I am from the first generation that can finally address it and look at it from a certain perspective. Now, instead of making a historical film about events that have really happened, I wanted to create an allegory. This situation could mirror the experiences of the people who fought in the Vietnam War or in Afghanistan, who went to Syria, Iraq or who are in Ukraine, of course. Like this colonel says at one point in the film, there are many wars and all are the same. They all come from the same place, from hatred and resistance to evolution, this thirst for conquest and power over something and someone. It keeps happening, again and again, and we should have an answer to it by now.

It's interesting you would mention Vietnam because once you show soldiers left alone in a forest, going crazy with boredom, many cinematic references come to mind.
When I was a kid there was a civil war in Angola, so many other conflicts everywhere, and I have this memory of people just trying to get on with their lives.

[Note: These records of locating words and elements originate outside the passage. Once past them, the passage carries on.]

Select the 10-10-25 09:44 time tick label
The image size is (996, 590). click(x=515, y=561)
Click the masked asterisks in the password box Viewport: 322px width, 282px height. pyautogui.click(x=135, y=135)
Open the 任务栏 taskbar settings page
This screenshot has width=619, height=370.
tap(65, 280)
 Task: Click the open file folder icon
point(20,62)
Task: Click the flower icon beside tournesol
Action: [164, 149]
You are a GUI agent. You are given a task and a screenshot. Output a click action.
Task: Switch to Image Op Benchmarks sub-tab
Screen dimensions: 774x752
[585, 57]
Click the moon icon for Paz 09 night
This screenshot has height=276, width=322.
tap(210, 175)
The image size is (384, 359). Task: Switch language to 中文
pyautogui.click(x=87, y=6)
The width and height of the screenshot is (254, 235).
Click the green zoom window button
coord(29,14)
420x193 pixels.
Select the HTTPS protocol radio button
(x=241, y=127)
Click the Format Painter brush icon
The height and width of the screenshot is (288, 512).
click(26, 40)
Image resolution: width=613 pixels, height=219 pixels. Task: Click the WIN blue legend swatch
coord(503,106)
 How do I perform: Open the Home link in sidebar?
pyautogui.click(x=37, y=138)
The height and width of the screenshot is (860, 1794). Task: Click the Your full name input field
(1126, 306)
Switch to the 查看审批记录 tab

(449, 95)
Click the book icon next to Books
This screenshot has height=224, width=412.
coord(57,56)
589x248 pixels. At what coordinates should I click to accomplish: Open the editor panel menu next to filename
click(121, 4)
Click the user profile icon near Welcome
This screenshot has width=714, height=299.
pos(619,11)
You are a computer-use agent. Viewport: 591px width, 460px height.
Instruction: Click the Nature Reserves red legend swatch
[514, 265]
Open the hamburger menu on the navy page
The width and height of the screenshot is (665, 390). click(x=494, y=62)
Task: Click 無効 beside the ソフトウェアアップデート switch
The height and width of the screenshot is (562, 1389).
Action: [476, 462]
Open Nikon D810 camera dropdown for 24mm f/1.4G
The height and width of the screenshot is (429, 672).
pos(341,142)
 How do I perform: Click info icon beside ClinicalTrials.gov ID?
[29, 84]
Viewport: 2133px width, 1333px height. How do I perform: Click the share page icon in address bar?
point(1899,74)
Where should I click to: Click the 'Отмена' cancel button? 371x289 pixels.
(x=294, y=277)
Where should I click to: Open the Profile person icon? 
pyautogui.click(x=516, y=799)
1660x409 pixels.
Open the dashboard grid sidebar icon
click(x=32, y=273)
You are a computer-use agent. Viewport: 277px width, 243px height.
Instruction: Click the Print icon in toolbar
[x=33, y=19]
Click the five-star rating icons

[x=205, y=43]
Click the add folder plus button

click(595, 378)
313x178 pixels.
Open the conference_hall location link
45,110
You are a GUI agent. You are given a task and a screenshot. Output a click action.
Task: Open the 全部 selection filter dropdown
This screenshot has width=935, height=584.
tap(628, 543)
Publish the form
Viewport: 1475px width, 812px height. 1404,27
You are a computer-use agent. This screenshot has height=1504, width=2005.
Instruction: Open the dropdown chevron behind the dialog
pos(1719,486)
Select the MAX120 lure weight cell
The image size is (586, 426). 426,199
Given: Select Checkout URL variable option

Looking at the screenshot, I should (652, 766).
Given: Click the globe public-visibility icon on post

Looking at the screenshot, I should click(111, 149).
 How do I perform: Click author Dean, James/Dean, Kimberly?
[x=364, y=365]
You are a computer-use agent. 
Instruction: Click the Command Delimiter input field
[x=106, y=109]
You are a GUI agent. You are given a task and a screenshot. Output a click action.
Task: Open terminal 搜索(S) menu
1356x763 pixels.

I don’t know a single person that would willingly walk in the direction of conflict, unless following orders. People have this tendency to sit and wait, and that’s what happened to Portuguese soldiers. So many of these people were never in Portugal, they were born in the colonies. It’s as if they fought against the independence of their own country!

I was curious about interactions with women in your film. They all turn sour, with one encounter being especially shocking. Why?
I thought about this idea of the motherland and I always saw it as a female-shaped goddess. In Portuguese culture, but not only, there is this presence of women as matriarchal figures. I was looking for different depictions of that in the film.

This violence towards women, sometimes children, is always prevalent during war. And it has never faded. In Africa, someone is raped every three seconds, according to a study I read. I couldn’t think of anything worse and we don’t talk about it. We talk about a new war, US policies, and yet this has been going on for decades. The three women in the film, they are three archetypes. There is the religious woman who represents colonialism to me, a European voice in an African country saying that her God is the truth. Then there is the well-meaning girl who doesn’t expect evil and represents this territory that has been taken advantage of. To me, that’s the most violent twist in the film, based on the story I heard. The third one is like a character from a Greek tragedy. She has the body of a sinner, as Christians would put it, but is the ethical force that brings the revelation of truth. It’s all about breaking down walls and old ideas, which is something we should be doing every day.

Your soldiers are very young, you underline it in the film. Did that make it easier to manipulate them?
Portugal, in the final stages of the colonial war, would engage children aged 14 and 15. In the case of these characters, they have been “preserved” in their child-like state, with few memories of their previous life or their mothers.

When describing this particular type of dictatorship in Portugal, some would call it “watered-down fascism.” I don’t think it was this watered-down. There was no freedom of speech, no access to education, no equal rights for women. There was racism – there still is. Are these old ideas really as gone as people would like to think? Obviously not. Some think we need to shine a light on the new and keep other things in the past. But we should question the present instead, because some of them are still happening.